Me: “We need to go to KFC”
Mom: “Did you pass?”
Me: “I won’t know until we go to KFC.”
We drove into the centre of Fish Hoek and found the KFC easily. I went to the door, stared through the glass into the empty kitchen and my heart sank. It was closed. I am going to fail my driver’s test because KFC is not open, I thought. I was not ready to be amused by this.
Whether it was my idea or my mother’s, it was decided that instead of going back empty handed we should try another take-away place. Wimpy? Spur? Maybe he wasn’t fussy. The Spur, too, was easy to find. Any flash of garish colour stands out against the desolate grey of a seaside town in winter. I went upstairs and found, to my relief, a smattering of bored waitrons. One handed me a large wooden menu in the shape of a tombstone and I found what seemed to be the closest to a zinger meal we were likely to get at 9am on a Tuesday morning in Fish Hoek.
We drove back from the Golden River Spur in silence. I placed the bag on the instructor’s desk. He peered into it, regarding the contents. Was he counting them? Burger – check. Chips – check. Fanta – check.
He opened a drawer in his desk and found a stamp. Wetting it with a prolonged, firm push into the inkpad, he began the routine I had waited years to see: a violent double stamp, the flourish of a pen, a bit of sticky tape over a photo of my smiling face. With that, it was done. I had my driver’s license.
That was 17 years ago, the same winter Hansie Cronje was in court over match fixing allegations. There was a mood of corruption in the air. I remember going through the motions, not realising - not wanting to realise, perhaps – what was happening. It was years after that strange morning when the penny finally dropped. I hadn’t passed my driver’s license, I had bought it for a chicken burger. I had passed, but I had also failed.

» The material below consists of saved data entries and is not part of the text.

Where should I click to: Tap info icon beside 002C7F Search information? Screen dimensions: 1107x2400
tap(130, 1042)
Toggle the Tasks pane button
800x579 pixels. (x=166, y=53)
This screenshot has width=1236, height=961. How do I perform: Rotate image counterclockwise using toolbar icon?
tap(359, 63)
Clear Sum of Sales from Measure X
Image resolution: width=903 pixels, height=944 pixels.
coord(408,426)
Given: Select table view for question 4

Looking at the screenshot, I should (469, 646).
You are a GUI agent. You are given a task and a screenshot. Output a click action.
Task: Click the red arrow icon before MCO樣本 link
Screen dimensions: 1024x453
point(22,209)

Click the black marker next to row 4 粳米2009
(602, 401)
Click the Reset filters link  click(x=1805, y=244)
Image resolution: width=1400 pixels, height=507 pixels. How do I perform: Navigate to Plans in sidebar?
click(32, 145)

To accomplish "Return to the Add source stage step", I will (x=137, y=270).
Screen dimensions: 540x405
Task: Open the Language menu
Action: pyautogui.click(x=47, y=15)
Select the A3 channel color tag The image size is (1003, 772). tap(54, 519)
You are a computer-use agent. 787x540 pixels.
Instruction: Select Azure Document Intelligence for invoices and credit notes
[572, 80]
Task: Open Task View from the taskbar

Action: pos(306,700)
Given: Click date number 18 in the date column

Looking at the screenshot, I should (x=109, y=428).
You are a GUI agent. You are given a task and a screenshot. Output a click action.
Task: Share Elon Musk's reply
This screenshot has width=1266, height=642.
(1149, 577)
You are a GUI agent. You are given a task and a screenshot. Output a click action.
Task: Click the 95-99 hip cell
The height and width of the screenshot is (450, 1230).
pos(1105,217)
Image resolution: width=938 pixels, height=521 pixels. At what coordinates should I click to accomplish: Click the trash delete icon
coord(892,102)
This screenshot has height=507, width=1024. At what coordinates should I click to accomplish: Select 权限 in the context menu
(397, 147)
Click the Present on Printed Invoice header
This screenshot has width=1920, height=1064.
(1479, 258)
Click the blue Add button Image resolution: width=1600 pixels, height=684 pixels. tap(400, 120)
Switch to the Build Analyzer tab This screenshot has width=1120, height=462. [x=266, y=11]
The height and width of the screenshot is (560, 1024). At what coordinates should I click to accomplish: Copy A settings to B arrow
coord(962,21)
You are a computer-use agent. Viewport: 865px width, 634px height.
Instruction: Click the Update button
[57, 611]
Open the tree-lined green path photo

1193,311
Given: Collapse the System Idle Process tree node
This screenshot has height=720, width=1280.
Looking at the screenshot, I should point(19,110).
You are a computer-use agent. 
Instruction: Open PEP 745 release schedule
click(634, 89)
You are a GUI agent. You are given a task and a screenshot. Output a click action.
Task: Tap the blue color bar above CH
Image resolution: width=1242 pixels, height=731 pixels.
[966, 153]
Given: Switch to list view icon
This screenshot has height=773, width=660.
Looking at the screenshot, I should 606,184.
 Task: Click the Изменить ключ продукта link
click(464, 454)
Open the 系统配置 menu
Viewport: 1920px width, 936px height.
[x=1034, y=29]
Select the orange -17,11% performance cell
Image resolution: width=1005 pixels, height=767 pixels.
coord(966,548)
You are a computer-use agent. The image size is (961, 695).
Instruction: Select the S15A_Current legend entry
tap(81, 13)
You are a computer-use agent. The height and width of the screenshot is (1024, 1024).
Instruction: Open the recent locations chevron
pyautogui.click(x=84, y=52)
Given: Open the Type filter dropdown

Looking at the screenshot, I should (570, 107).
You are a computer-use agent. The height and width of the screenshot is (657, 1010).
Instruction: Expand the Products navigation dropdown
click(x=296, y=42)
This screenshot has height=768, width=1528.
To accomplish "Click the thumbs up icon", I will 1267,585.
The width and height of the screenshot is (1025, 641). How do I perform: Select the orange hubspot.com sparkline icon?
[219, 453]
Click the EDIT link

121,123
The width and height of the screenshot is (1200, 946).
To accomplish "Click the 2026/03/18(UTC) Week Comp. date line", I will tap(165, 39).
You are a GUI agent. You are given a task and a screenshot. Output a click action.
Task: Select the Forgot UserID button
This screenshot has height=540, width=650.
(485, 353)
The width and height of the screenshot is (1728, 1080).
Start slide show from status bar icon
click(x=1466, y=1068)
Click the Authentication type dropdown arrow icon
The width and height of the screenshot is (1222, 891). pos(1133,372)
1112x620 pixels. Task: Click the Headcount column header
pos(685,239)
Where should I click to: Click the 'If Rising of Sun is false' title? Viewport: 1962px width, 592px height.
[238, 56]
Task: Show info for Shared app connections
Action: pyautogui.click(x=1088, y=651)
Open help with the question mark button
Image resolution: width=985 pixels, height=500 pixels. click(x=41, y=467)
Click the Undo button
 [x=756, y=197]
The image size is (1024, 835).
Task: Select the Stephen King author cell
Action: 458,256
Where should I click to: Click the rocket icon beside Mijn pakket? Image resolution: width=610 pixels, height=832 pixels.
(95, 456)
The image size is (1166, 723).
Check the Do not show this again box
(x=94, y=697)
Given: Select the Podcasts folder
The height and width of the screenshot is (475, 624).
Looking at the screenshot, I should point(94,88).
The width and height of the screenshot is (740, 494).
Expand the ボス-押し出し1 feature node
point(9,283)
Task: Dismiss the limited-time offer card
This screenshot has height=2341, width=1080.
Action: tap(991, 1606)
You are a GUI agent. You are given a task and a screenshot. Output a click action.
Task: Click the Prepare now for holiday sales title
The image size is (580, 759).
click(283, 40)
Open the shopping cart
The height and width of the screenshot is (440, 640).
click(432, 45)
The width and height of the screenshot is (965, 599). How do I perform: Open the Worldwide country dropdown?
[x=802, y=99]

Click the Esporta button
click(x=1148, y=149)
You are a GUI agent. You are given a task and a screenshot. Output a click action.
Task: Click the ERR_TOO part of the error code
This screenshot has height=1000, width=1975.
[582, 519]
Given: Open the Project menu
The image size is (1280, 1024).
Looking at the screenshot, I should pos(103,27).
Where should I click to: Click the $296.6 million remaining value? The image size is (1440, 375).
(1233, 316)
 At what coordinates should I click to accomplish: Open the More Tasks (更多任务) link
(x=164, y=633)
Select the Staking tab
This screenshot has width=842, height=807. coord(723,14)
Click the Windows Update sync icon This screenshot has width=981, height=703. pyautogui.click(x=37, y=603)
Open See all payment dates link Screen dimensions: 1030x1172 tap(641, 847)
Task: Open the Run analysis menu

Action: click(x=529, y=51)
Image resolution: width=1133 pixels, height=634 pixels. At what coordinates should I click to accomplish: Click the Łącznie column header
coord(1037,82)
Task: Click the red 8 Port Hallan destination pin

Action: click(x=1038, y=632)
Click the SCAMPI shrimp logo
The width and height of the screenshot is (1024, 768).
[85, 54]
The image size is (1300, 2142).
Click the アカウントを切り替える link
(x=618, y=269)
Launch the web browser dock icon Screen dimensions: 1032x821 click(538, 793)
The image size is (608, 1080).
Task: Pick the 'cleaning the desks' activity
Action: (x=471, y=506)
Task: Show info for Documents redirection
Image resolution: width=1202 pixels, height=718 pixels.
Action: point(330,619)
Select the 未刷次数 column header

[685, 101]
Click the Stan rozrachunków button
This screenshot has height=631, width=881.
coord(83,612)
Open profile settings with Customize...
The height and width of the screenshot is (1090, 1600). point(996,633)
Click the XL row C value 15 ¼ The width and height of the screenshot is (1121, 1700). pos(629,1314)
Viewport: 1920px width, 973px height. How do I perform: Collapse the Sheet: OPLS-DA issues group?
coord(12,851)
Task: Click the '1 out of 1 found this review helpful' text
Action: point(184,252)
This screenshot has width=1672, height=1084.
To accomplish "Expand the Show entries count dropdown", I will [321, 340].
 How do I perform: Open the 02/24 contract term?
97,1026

Questions remain. Was this just the sort of thing that happened at Fish Hoek testing centre? Should I have done something about it? And where was my mother in all of this? When I play the movie back in my head, she plays a minor supporting act. She is uncritical, compliant even. But I know she would have asked questions if she had cottoned on. Perhaps I lied to her when I got back to the car. Perhaps I couldn’t bear to tell her I’d failed again. Perhaps. I don’t remember. It was a long time ago.